AI Video Compute Technical Update 3/18/24

Summary

The focus since the last update has been on completing the engineering milestones required for an e2e paid AI inference job execution workflow where a broadcaster can send a request along with a payment ticket to an orchestrator and the orchestrator can process the payment (and redeem any received winning tickets) and execute the job.

Highlights include:

  • Implemented an updated selection workflow that takes into account the models advertised by orchestrators per capability and whether the orchestrator has the model weights “warm” (i.e. loaded into GPU VRAM).
  • Implemented a payment workflow for the text-to-image, image-to-image and image-to-video capabilities which is demoed here.

Updates

Capability and model aware selection

In the last update, we noted that orchestrators are able to advertise supported models with capability constraints. However, at the time, a broadcaster only filtered orchestrators based on whether they supported a model and whether the model was warm - the broadcaster did not use this information to prioritize orchestrators during selection. Furthermore, previously, the broadcaster used a naive round robin selection strategy to decide which orchestrators to send a request to.

As of the this update, the following improvements have been made to the broadcaster implementation:

  • The broadcaster will first select from the pool of orchestrators that have the model warm and then select from the pool of orchestrators that do not have the model warm
  • The broadcaster will use the same selection strategy used for transcoding, that considers stake, price and latency, when selecting orchestrators [1]

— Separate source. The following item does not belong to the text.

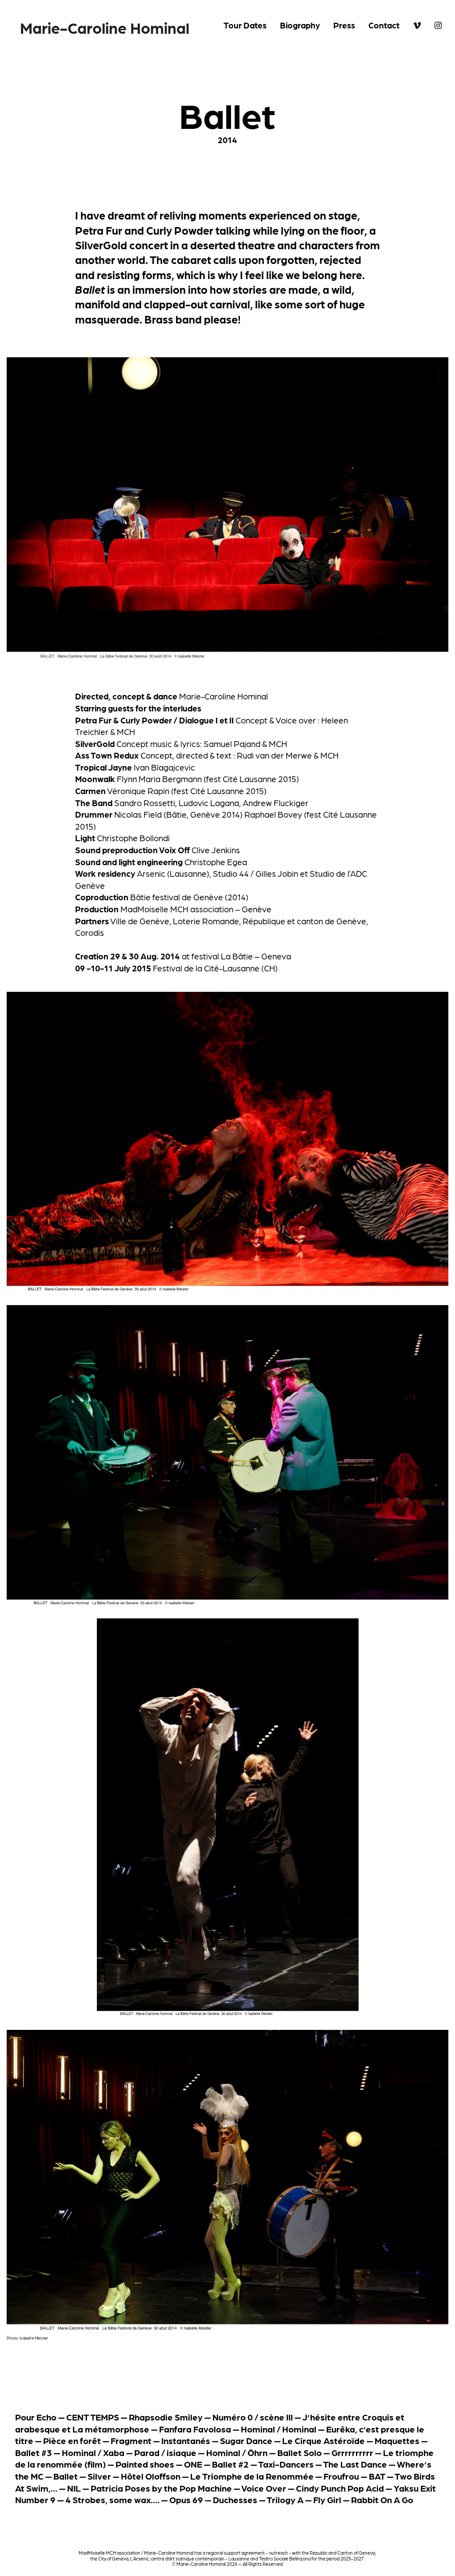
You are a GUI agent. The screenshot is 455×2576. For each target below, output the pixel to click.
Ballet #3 (33, 2452)
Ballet (65, 2476)
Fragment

[1] The selection strategy has been a topic of debate within the community so for now the intent is to not make any changes to it as it pertains to AI capabilities and leave improvements to the strategy (whether it be tweaks to weights, algorithms or even the introduction of a more modular system) to be addressed separately.

AI capability pricing

As of this update, the ai-video branch of go-livepeer allows an orchestrator to advertise a price per pixel for each capability + model ID pair - they might charge X for text-to-image with stabilityai/sdxl-turbo and charge Y for image-to-video with stabilityai/stable-video-diffusion-img2vid-xt. The prices would be set in a config file (that is also used to specify the supported models) specified via the -aiModels flag that looks like this:

[
  {
    "pipeline": "image-to-video",
    "model_id": "stabilityai/stable-video-diffusion-img2vid-xt-1-1",
    "price_per_unit": 3390842
  },
  {
    "pipeline": "text-to-image",
    "model_id": "stabilityai/sdxl-turbo",
    "price_per_unit": 4768371
  },
  {
    "pipeline": "image-to-image",
    "model_id": "stabilityai/sdxl-turbo",
    "price_per_unit": 4768371
  }
]

The price varies per capability because the compute cost of generating an image can differ from that of generating a video. The price also varies per model ID because the compute cost of using one model can be differ from the cost of using another for the same capability (see SD1.5 vs. SDXL).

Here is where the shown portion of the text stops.